En ce qui concerne le faible accès des "catégories sociales défavorisées" à l'enseignement supérieur au plus haut niveau, accuser les grandes écoles (ou sciences po, que je ne mets personnellement pas dans cette catégorie, mais bon) relève de la démagogie. Ce n'est certainement pas leur faute si le système scolaire ne parvient pas à gommer ces différences-là !
.
Modifier les concours pour changer cet état de fait est la plus mauvaise des idées, ça conduit à une dévaluation qui ne profite à personne.
DEL
- 12/10/2012 - 00:19
Les sous!
Tout simplement aussi par ce qu'il faut beaucoup d'argent pour tenir dans ces écoles, même aux bosseurs, et ils ne sont pas toujours riches...
walküre
- 11/10/2012 - 18:46
Pourquoi ?
Parce qu'il faut bosser pour réussir.

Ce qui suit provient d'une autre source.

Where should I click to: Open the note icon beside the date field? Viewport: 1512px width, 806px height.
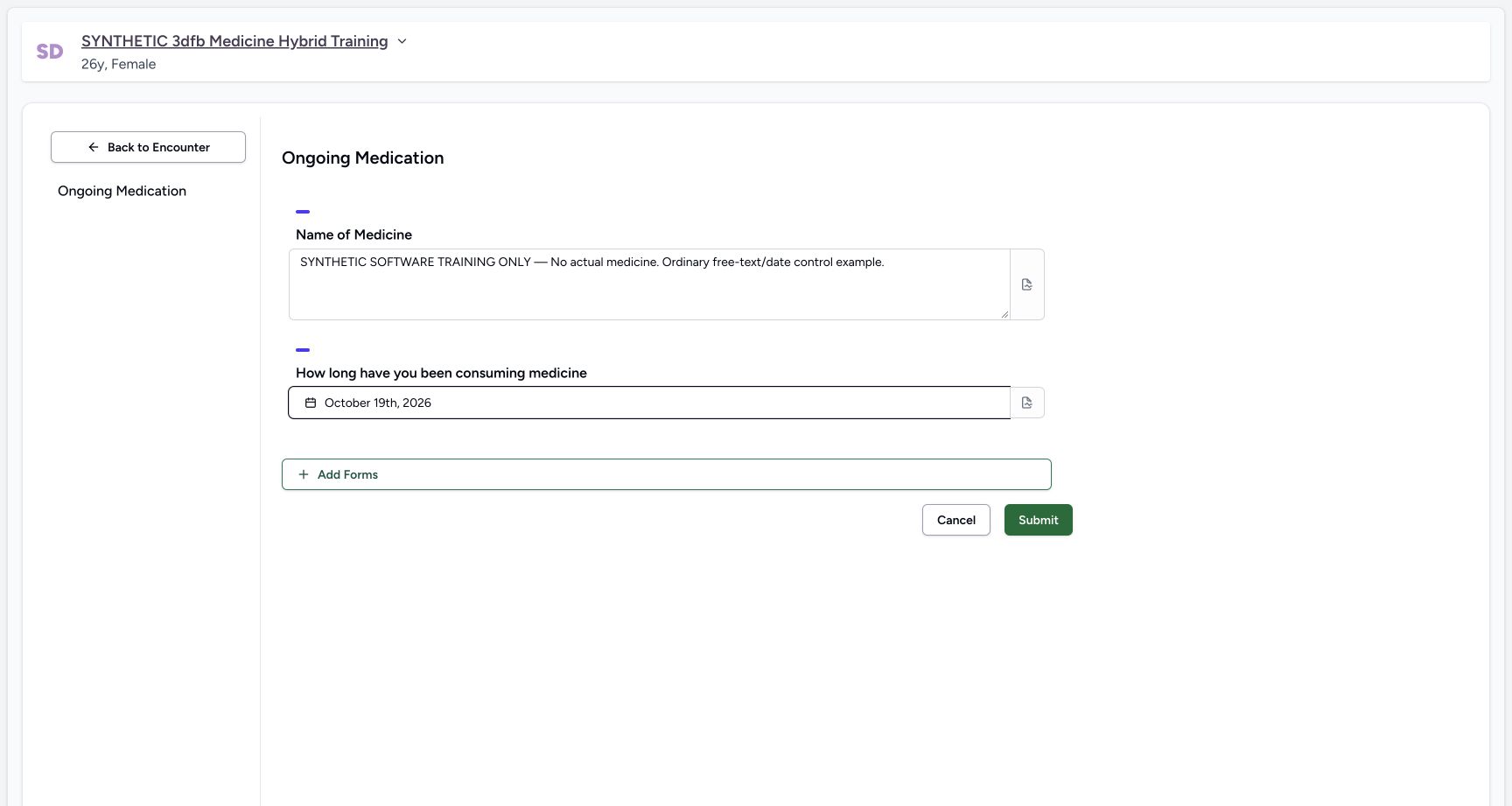coord(1027,403)
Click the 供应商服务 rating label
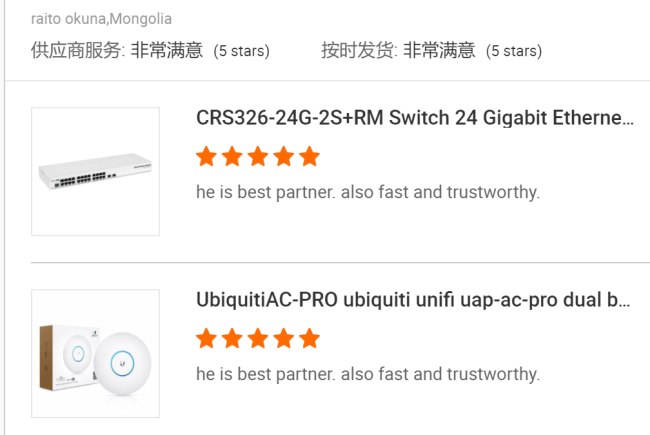The height and width of the screenshot is (435, 650). coord(78,50)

Et ce, dès l'école primaire. Aujourd'hui tout est gratuit pour ces gens, et ils peuvent et devraient réussir leur vie professionnelle. S'ils n'y parciennent pas, c'est de leur faute et uniquement de leur faute.
La société a bon dos et en a ras le bol des irresponsables, incapables et innocents de tous poils.
Prenez-vous en charge. Et arrêtez de tendre la sébille ou de gémir en direction de l'Etat. Soyez responsables.